==== Records for the exercise

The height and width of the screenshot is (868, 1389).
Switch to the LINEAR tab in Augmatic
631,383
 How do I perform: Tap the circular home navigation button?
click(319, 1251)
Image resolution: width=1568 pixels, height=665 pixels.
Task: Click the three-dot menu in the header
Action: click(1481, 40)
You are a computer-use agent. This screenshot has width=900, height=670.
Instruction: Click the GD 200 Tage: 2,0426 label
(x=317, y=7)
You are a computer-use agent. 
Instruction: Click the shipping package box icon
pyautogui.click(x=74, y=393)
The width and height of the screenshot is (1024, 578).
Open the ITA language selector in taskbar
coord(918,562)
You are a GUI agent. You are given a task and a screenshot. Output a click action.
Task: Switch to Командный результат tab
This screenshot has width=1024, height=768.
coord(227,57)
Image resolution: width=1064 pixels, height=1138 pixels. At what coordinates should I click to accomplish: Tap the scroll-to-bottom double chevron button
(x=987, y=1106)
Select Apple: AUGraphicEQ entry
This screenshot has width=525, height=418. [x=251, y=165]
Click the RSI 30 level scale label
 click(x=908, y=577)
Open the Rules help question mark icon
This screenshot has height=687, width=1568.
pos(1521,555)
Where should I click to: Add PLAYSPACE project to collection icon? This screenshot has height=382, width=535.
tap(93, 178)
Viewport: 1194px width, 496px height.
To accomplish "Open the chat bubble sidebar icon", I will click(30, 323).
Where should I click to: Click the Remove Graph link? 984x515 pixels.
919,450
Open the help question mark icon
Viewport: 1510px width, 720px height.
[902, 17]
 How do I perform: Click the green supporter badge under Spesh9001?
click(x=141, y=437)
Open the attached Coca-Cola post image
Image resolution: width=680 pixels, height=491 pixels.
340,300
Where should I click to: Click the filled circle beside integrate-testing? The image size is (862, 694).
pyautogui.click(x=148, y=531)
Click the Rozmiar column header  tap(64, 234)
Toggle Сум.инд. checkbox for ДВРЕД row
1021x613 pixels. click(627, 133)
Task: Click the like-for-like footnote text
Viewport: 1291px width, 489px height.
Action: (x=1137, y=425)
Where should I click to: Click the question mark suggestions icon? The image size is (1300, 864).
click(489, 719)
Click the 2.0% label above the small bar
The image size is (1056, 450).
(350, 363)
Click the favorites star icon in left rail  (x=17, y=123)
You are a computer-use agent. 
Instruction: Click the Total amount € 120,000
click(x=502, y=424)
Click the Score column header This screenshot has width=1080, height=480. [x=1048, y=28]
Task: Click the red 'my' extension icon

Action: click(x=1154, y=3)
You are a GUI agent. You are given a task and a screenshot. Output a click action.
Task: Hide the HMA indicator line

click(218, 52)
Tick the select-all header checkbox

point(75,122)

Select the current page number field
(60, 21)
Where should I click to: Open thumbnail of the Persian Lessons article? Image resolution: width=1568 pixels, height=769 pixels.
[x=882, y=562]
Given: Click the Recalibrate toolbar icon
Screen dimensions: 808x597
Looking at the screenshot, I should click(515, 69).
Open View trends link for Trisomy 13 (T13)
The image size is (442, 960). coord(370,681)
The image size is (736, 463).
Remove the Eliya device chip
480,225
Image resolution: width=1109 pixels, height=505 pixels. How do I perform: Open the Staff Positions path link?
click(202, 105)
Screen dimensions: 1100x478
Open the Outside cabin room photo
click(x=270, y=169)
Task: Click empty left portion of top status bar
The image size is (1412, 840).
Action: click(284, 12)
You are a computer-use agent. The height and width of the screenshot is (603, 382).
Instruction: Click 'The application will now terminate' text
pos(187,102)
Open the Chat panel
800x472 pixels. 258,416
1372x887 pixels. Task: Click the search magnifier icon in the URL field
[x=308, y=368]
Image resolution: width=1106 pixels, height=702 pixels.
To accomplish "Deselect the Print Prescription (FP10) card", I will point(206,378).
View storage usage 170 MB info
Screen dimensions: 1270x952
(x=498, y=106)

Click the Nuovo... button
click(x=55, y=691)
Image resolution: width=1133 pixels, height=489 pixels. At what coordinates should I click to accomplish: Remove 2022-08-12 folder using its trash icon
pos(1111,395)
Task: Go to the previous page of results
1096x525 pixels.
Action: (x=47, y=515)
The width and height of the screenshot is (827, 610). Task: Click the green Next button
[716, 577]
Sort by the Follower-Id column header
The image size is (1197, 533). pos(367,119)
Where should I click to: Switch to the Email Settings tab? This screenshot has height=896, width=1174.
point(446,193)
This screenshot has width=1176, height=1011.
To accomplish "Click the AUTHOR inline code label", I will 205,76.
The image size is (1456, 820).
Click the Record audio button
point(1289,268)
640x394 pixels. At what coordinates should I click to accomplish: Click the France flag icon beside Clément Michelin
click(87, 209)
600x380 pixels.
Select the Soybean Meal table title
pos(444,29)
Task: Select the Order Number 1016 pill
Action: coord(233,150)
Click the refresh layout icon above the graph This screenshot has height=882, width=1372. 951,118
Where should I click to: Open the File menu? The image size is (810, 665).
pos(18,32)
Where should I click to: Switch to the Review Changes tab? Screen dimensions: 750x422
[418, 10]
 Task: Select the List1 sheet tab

========

* Requirement
Could you reproduce the lines above, from the one that holds "The image size is (1456, 820)." through the last, exactly as they stand?

* Expected answer
The image size is (1456, 820).
Click the Record audio button
point(1289,268)
640x394 pixels. At what coordinates should I click to accomplish: Click the France flag icon beside Clément Michelin
click(87, 209)
600x380 pixels.
Select the Soybean Meal table title
pos(444,29)
Task: Select the Order Number 1016 pill
Action: coord(233,150)
Click the refresh layout icon above the graph This screenshot has height=882, width=1372. 951,118
Where should I click to: Open the File menu? The image size is (810, 665).
pos(18,32)
Where should I click to: Switch to the Review Changes tab? Screen dimensions: 750x422
[418, 10]
 Task: Select the List1 sheet tab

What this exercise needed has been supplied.